■ **Activity**
Give back exactly the lines from the one containing "This screenshot has width=1568, height=784." through the end of the records, including both, and no others.

Start of Block

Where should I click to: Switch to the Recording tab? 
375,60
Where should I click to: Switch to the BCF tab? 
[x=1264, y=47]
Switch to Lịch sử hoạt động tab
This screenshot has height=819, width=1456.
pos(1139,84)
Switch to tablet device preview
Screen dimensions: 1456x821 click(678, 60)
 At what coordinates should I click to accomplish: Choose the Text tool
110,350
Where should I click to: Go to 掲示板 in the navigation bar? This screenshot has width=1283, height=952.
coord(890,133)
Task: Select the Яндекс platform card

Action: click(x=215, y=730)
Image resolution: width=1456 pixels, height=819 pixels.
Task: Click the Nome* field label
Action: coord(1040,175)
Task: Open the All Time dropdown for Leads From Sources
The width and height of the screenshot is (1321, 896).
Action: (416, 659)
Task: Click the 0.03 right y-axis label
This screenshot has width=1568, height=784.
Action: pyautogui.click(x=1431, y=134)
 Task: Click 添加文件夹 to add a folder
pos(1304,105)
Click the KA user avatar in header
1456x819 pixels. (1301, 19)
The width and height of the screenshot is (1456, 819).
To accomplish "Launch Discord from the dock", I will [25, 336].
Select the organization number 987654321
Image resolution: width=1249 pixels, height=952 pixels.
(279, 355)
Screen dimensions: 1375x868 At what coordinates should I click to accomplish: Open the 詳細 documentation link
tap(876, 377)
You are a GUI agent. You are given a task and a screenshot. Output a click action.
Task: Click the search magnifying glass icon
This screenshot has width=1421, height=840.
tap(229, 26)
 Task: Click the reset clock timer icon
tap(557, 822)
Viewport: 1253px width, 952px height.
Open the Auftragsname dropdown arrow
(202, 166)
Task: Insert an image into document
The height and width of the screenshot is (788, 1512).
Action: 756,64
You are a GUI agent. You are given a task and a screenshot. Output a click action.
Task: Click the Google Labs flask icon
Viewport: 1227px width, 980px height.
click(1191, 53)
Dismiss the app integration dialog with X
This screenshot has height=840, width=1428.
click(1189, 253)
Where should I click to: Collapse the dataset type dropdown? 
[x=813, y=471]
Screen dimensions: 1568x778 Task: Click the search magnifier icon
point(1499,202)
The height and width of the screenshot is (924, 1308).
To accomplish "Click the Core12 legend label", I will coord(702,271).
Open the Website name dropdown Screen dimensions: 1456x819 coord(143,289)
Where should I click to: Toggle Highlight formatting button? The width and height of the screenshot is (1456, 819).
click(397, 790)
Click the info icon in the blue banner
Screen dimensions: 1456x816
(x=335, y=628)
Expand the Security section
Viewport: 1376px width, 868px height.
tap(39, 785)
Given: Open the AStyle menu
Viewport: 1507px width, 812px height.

End of Block

■ **Result of the task**
This screenshot has width=1568, height=784.
Action: pyautogui.click(x=1431, y=134)
 Task: Click 添加文件夹 to add a folder
pos(1304,105)
Click the KA user avatar in header
1456x819 pixels. (1301, 19)
The width and height of the screenshot is (1456, 819).
To accomplish "Launch Discord from the dock", I will [25, 336].
Select the organization number 987654321
Image resolution: width=1249 pixels, height=952 pixels.
(279, 355)
Screen dimensions: 1375x868 At what coordinates should I click to accomplish: Open the 詳細 documentation link
tap(876, 377)
You are a GUI agent. You are given a task and a screenshot. Output a click action.
Task: Click the search magnifying glass icon
This screenshot has width=1421, height=840.
tap(229, 26)
 Task: Click the reset clock timer icon
tap(557, 822)
Viewport: 1253px width, 952px height.
Open the Auftragsname dropdown arrow
(202, 166)
Task: Insert an image into document
The height and width of the screenshot is (788, 1512).
Action: 756,64
You are a GUI agent. You are given a task and a screenshot. Output a click action.
Task: Click the Google Labs flask icon
Viewport: 1227px width, 980px height.
click(1191, 53)
Dismiss the app integration dialog with X
This screenshot has height=840, width=1428.
click(1189, 253)
Where should I click to: Collapse the dataset type dropdown? 
[x=813, y=471]
Screen dimensions: 1568x778 Task: Click the search magnifier icon
point(1499,202)
The height and width of the screenshot is (924, 1308).
To accomplish "Click the Core12 legend label", I will coord(702,271).
Open the Website name dropdown Screen dimensions: 1456x819 coord(143,289)
Where should I click to: Toggle Highlight formatting button? The width and height of the screenshot is (1456, 819).
click(397, 790)
Click the info icon in the blue banner
Screen dimensions: 1456x816
(x=335, y=628)
Expand the Security section
Viewport: 1376px width, 868px height.
tap(39, 785)
Given: Open the AStyle menu
Viewport: 1507px width, 812px height.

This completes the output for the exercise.